According to Greek mythology, the Goddess Eos fell in love with Tithonus, a mortal from

the city of Troy.  She pleaded with Zeus to grant him the gift of immortality.  Zeus

complied.  But Eos had neglected to specify one small detail–that Tithonus should

remain forever young.  Instead he became older and decrepit with every passing year.

 

Billions of dollars are currently being invested by major companies in longevity

research.  “Immortalists” are convinced that science will one day solve the riddles of

aging.  The majority of scientists, however, remain skeptical.

 

Like it or not, at least for the foreseeable future, every human life has an expiration

date.  We are not immortal.

 

That leaves us grappling with that other ancient question:  Is there life beyond the

grave?  Some of the smartest people in the world have come up with different answers to

that question.  The late professor Armand Nicholi Jr, taught a course at Harvard for 35

years that contrasted two of the 20th century’s most brilliant minds.  He summarized his

observations in “The Question of God:  C. S. Lewis and Sigmund Freud Debate God,

Love, Sex and the Meaning of Life.”

 

Nicholi’s closing chapter on the subject of death is illuminating.  Sigmund Freud, the

father of psychoanalysis and a lifelong atheist was dismayed by the fact that one day he

would die.   Birthdays were occasions of despair.  Throughout his life he fatalistically

parted company with others by saying, “Goodbye, you may never see me again.”  In

September 1939, as cancer ravaged his body, he arranged for his physician to give him

an overdose of morphine so he could exit the world on his own terms.

 

For the first half of his life, C.S. Lewis was also an atheist.  It can safely be said that his

conversion to Christianity at age 31 transformed his perspective on everything.  That

included death.  “There are better things ahead of us than anything we leave behind,”
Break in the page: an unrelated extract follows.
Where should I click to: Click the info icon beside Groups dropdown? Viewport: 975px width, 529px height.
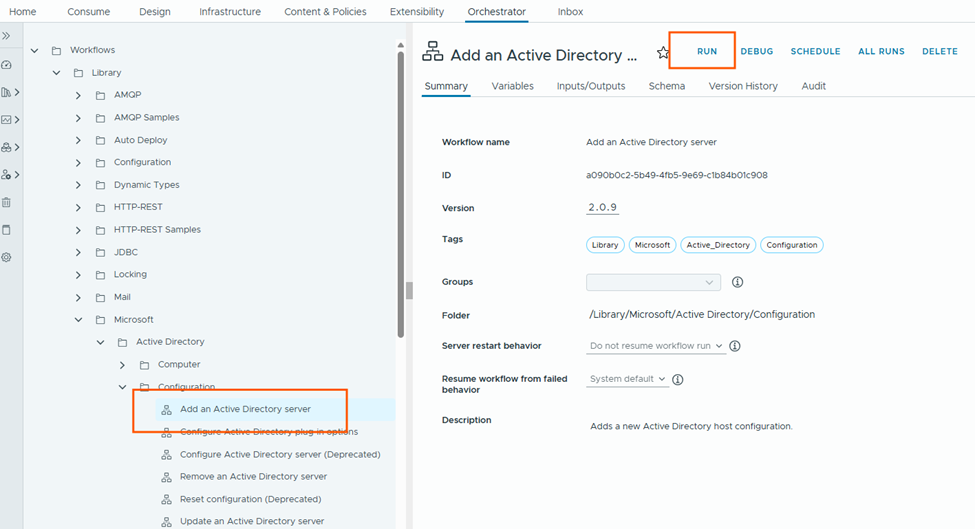click(x=738, y=283)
he wrote toward the end of his life.  He actually enjoyed the process of aging.  “Autumn

is the best season,” he insisted, and saw the physical decline not as the final chapter of

his life’s story, but as a prelude to personal renewal.  The death of his wife Joy was a

shattering experience.  He acknowledged that it jolted the foundations of his faith.  But

as his own death approached a few years later, he felt both peace and anticipation.  He

calmly told his brother, “I have done all I was sent into the world to do.”

 

The news of Lewis’s death was pushed to the back pages of the world’s newspapers

because it happened on November 22, 1963, the same day JFK was assassinated.

 

Nicholi notes that Christians have always had ambivalent feelings about the end of

life.  Death and loss are clearly Plan B in God’s world–the result of things going very

wrong.  But death itself, specifically the death of God’s Son, became the very means by

which God rescued us.  We are not going to live in this world forever.  Death, however,

does not get the last word.  Therefore one of the Holy Spirit’s primary jobs is to prepare

us to face death without fear.

 

People commonly speak of passing into death as if we were fumbling into an abyss where

everything will be lost.  That was Sigmund Freud’s lifelong fear.  But it’s more accurate

from a biblical perspective to say that we go through death into something wonderful.

We leave the small corner of God’s neighborhood so we can relocate into a vast

hemisphere of divine real estate.

 

Jesus assures his followers that we are heading for a reunion like no other welcoming

party.  No wonder the Bible’s most oft-repeated command is, “Don’t be Afraid.”

 

Life can be tough.  And death can seem so deadly.  But because of the One who put death

out of commission on the cross, all shall be well at life’s end.